Это старая запись. Кое-где зачёркнуто. Я закрыл тетрадь. Мне захотелось есть. Я подумал, что надо спешить, а то все кафе и столовые скоро закроются. Да и хлеба нужно купить, на работе я обычно чай с ним пью. Хорошо, что сосед стучал молотком и разбудил меня. Я ведь и не обедал сегодня. Нет, спать надо ночью, а днём бодрствовать.
7.
Я вышел на улицу. Солнце укатилось за дома, было прохладно. Меня слегка томила наружная жизнь, но это, видимо, от дневного сна. Людей на улицах мало, машин тоже, ведь сегодня воскресенье. Я подумал, где можно сейчас поужинать.

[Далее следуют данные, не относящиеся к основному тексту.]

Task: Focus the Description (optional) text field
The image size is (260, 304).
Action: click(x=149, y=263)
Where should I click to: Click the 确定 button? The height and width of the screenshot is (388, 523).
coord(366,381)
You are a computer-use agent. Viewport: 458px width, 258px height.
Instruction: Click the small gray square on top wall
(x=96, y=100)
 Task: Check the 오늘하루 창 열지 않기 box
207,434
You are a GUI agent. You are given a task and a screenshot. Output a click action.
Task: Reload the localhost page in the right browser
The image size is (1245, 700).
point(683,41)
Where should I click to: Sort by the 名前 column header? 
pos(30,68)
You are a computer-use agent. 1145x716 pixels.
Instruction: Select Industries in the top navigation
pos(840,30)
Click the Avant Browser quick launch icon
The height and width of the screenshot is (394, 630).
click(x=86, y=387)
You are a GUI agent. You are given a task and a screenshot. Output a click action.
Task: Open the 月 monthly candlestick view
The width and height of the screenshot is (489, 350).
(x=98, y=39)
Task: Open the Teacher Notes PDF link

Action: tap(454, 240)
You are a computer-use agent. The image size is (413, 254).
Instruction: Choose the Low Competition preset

Когда я учился в институте, то не любил выходные дни из-за того, что относительно дешёвые и хорошие столовые, такие как столовая консерватории или наш буфет, например, были закрыты. А ведь мы в выходные находились обычно целый день в институте, репетировали что-нибудь. Бывало в перерыве обойдёшь чуть ли не весь центр, вплоть до Садового кольца, прежде чем пообедаешь где-нибудь. А пока вернёшься – опять проголодаешься. Одно время, на первом и втором курсах, мы ели в пельменной на углу улицы Герцена и Собиновского переулка, но потом пельменную закрыли на ремонт. Правда, мне ещё раньше успели опротиветь эти пельмени, от одного запаха которых меня уже тошнило. Кстати, эта пельменная до сих пор на ремонте.

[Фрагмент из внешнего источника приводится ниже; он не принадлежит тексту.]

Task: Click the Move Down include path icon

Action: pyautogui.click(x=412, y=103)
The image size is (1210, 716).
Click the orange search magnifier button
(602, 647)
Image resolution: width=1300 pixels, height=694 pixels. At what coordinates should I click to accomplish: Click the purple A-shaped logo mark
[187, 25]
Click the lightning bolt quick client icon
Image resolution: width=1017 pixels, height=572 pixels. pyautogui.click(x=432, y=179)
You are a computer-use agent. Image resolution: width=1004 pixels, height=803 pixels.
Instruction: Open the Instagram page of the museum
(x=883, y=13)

Едва я вышел на проспект Мира, как увидел мчащийся к остановке троллейбус. Какая удача! Я побежал за троллейбусом. Успел. В пустом салоне, у окна, сидела некрасивая девушка, я поймал её приветливый взгляд, едва вошёл. Всю дорогу мы с ней переглядывались. Что-то в её глазах было очаровательное. Наконец, троллейбус подъехал к моей остановке. Я спустился на подножку в ожидании, когда водитель откроет двери. Потом ещё раз мельком взглянул на девушку и снова поймал её взгляд. Двери открылись. Помедлив секунду-другую, я всё-таки выпрыгнул наружу.

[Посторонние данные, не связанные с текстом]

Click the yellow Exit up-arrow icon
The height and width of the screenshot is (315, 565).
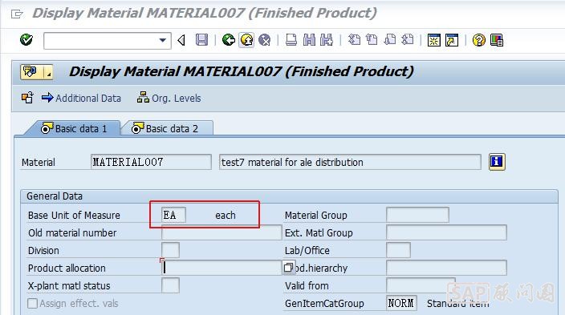click(x=246, y=40)
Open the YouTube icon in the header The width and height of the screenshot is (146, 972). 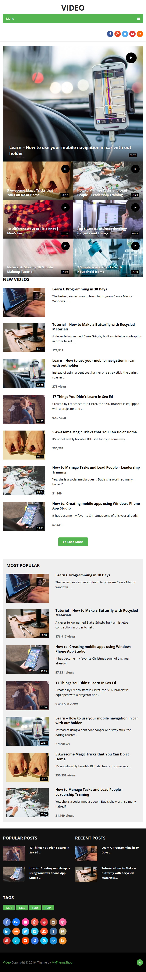click(132, 34)
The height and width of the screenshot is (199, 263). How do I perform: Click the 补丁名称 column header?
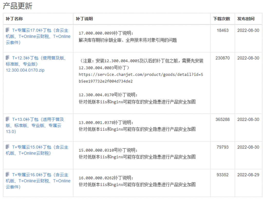click(14, 19)
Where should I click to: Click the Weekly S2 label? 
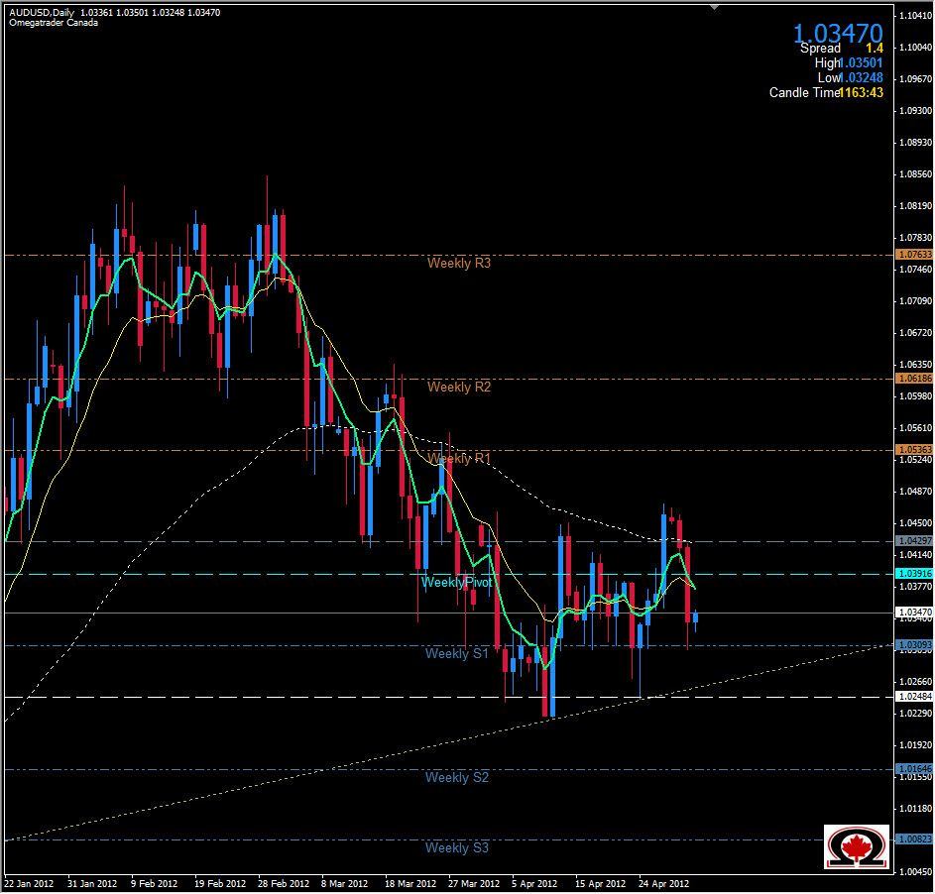click(x=459, y=777)

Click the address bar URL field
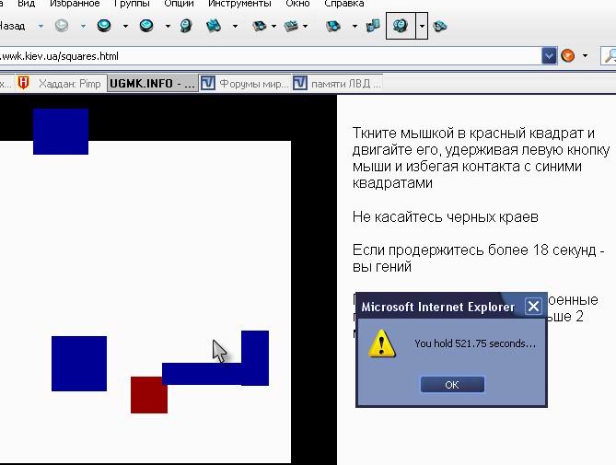pyautogui.click(x=267, y=56)
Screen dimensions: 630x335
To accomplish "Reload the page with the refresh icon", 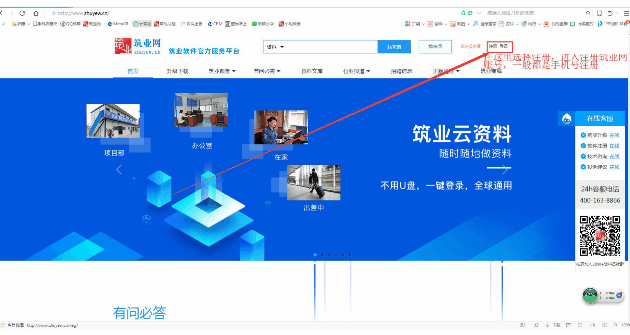I will pyautogui.click(x=22, y=13).
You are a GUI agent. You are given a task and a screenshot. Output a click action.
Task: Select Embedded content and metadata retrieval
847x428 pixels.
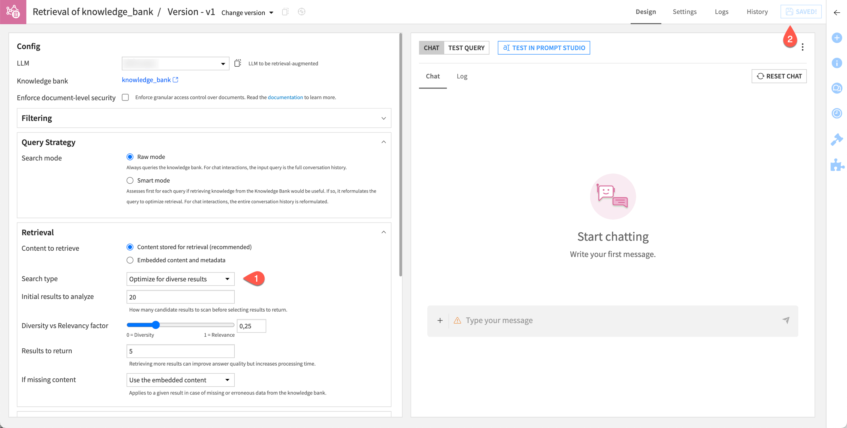[x=130, y=260]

Глядя вслед уходящему троллейбусу, я подумал о том, что с девушкой, оставшейся в нём и смотрящей мне вслед, вполне возможно я мог бы быть счастлив и, может быть, надо было бы уже давно оставить «планов громадьё», жениться и стать обывателем, ведь – это я знаю с некоторых пор, – в малом – большое, а в большом – малое. Но какая-то непреодолимая сила, называемая судьбою, владела моей жизнью. «Нет, ничего не удастся изменить», – думал я.